Musings on project management: Does software fail?

Thursday, March 26, 2015

Does software fail?

Does software fail, or does it just have faults, or neither?
Silly questions? Not really. I've heard them for years.

Here 's the argument for "software doesn't fail": Software always works the way it is designed to work, even if designed incorrectly. It doesn't wear out, break (unless you count corrupted files), or otherwise not perform exactly as designed. To wit: it never fails

Here's the argument for "it never fails, but has faults": Never fails is as above; faults refer to functionality or performance incorrectly specified such that the software is not "fit for use". Thus in the quality sense of "fit for use" it has faults.

I don't see an argument for "neither", but perhaps there is one.

However, Peter Ladkin is not buying any of this. In his blog at "the Abnormal Distribution", he has an essay, part of which is here:

What’s odder about the views of my correspondent is that, while believing “software cannot fail“, he claims software can have faults. To those of us used to the standard engineering conception of a fault as the cause of a failure, this seems completely uninterpretable: if software can’t fail, then ipso facto it can’t have faults.

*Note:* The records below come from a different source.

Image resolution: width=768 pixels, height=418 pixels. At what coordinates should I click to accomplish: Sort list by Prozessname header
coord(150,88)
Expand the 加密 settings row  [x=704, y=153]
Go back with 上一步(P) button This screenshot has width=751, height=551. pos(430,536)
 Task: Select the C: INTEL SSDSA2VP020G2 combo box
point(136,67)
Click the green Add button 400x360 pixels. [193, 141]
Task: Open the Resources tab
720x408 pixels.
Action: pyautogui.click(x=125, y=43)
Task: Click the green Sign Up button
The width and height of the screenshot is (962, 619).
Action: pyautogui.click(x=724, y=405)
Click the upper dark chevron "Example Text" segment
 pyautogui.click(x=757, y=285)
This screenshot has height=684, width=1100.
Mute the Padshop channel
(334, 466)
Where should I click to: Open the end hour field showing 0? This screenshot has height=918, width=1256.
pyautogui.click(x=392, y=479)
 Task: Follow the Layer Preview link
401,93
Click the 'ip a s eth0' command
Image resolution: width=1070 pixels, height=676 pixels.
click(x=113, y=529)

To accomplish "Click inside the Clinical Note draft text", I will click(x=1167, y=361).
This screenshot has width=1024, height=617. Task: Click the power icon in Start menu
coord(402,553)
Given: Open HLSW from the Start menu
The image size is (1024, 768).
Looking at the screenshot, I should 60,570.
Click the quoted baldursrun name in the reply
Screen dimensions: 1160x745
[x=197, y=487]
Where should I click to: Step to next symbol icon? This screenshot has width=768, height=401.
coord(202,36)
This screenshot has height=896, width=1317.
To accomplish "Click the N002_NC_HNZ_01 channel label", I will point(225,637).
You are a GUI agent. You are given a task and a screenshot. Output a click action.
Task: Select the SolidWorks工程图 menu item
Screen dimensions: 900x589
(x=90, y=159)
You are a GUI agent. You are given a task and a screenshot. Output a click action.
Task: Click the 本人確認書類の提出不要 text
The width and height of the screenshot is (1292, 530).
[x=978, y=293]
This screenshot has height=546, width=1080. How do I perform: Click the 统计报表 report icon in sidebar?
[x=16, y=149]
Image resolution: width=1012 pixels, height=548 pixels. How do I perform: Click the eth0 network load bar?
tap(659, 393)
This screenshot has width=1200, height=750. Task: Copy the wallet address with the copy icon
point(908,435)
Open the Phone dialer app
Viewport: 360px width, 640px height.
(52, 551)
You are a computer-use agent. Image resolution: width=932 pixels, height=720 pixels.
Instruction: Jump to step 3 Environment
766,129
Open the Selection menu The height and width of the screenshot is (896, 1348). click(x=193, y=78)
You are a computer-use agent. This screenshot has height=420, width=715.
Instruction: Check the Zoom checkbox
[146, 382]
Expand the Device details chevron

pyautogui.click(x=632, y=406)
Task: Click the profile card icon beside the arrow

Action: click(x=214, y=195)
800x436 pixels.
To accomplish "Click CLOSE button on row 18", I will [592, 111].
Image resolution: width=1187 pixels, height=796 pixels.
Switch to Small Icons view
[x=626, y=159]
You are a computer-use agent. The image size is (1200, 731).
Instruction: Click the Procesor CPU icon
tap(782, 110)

Furthermore, if you think software can be faulty, but that it can’t fail, then when you want to talk about software reliability, that is, the ability of software to execute conformant to its intended purpose, you somehow have to connect “fault” with that notion of reliability. And that can’t be done. Here’s an example to show it.

Consider deterministic software S with the specification that, on input i, where i is a natural number between 1 and 20 inclusive, it outputs i. And on any other input whatsoever, it outputs X. What software S actually does is, on input i, where i is a natural number between 1 and 19 inclusive, it outputs i. When input 20, it outputs 3. And on any other input whatsoever, it outputs X. So S is reliable – it does what is wanted – on all inputs except 20. And, executing on input 20, pardon me for saying so, it fails.

That failure has a cause, and that cause or causes lie somehow in the logic of the software, which is why IEC 61508 calls software failures “systematic”. And that cause or causes is invariant with S: if you are executing S, they are present, and just the same as they are during any other execution of S.

But the reliability of S, namely how often, or how many times in so many demands, S fails, depends obviously on how many times, how often, you give it “20″ as input. If you always give is “20″, S’s reliability is 0%. If you never give it “20″, S’s reliability is 100%. And you can, by feeding it “20″ proportionately, make that any percentage you like between 0% and 100%. The reliability of S is obviously dependent on the distribution of inputs. And it is equally obviously not functionally dependent on the fault(s) = the internal causes of the failure behavior, because that/those remain constant.